Словомъ при возбудимости парижской массы, всякий coup d’état возможенъ и въ ту, и въ другую сторону, но организованныхъ подготовленій, позволявшихъ предчувствовать, что не нынче-завтра произойдетъ настоящая революція — пойдетъ ли она съ улицы или изъ оппозиціи законодательнаго собранія — не было замѣтно и въ дѣйствительности не существовало. Переворотъ 4-го сентября показалъ это прекрасно. Имперія пала при капитуляціи Седана и бонапартовское большинство палаты оказалось безсильнымъ противъ толпы въ тысячу человѣкъ, ворвавшейся въ зданіе законодательнаго корпуса.
Другое дѣло — обаяніе императорской власти, отношеніе къ личности и престижу Наполеона и его жены… По этой части, какъ разъ въ зиму 69–70 г., можно было и каждому изъ насъ замѣтить очень характерные признаки. Такъ напр., я лично был свидѣтелемъ того, как даже индифферентная публика театральныхъ залъ стала заявлять свои вѣрноподданническія чувства. Шло первое представленіе одной пьесы, написанной какимъ-то неизвѣстнымъ авторомъ въ сотрудничествѣ съ Дюма-сыномъ. Я получилъ билетъ отъ Дюма и нашелъ въ Gymnase, гдѣ шла пьеса (она называлась «Le filleul de Pompignac»), довольно блестящий партеръ и въ балконѣ много нарядныхъ дамъ. Ожидали пріѣзда императорской четы. Какъ только показалась фигура Наполеона III-го, во фракѣ и въ бѣломъ галстухѣ — въ глубинѣ партера, переодѣтые агенты вмѣстѣ съ клакерами захлопали и закричали: «L'empereur! L'empereur!» что мнѣ, какъ иностранцу, показалось тогда довольно таки неуместнымъ и слишкомъ уже подстроеннымъ. Но публика сначала не протестовала. Вслѣдъ за императоромъ, спустя несколько секундъ къ барьеру ложи приблизилась императрица, очень нарядная, и только что стала расправлять свое платье, чтобы удобнѣе усѣсться, какъ раздалось шиканье; а сверху даже свистки, весьма энергическіе.
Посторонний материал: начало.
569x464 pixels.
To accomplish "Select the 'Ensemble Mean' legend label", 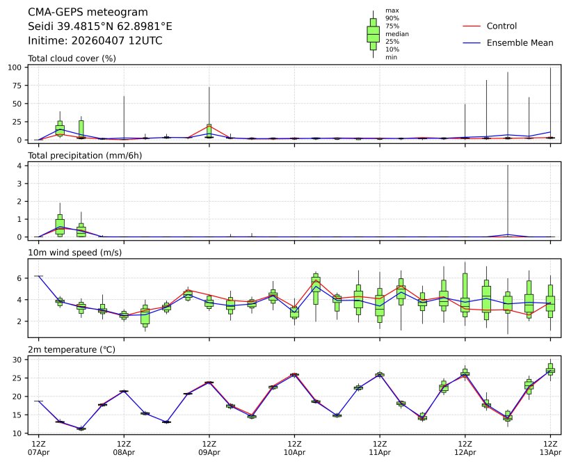I will pos(520,43).
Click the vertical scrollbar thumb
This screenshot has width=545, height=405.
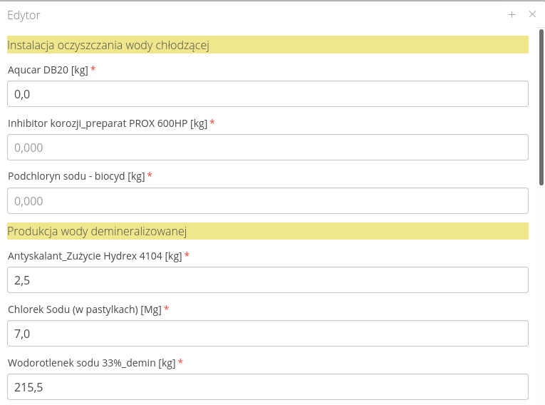coord(541,107)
И остальная публика не возмутилась, и даже клакеры съ переодѣтыми агентами смутились.
Это было менѣе чѣмъ за годъ до катастрофы Седана.
Въ пятилѣтній періодъ отъ перваго приезда моего въ Парижъ до событій 1870 г., внутренняя политика Франціи, кромѣ тѣхъ движений о какихъ я говорилъ по поводу Гамбетты и Наке — сосредоточивалась въ палатѣ или, какъ тогда называли ee офиціально, «Законодательномъ корпусѣ». Положеніе было совершенно ясное; съ одной стороны цезаризмъ, уже чувствовавшій нѣкоторое колебаніе почвы подъ собою, съ учрежденіями двойственнаго характера, съ представительствомъ, попадавшимъ въ палату подъ давленіемъ администраціи; а съ другой — маленькая кучка оппозиціонныхъ депутатовъ, гдѣ были и республиканцы, и конституціоналисты и легитимисты.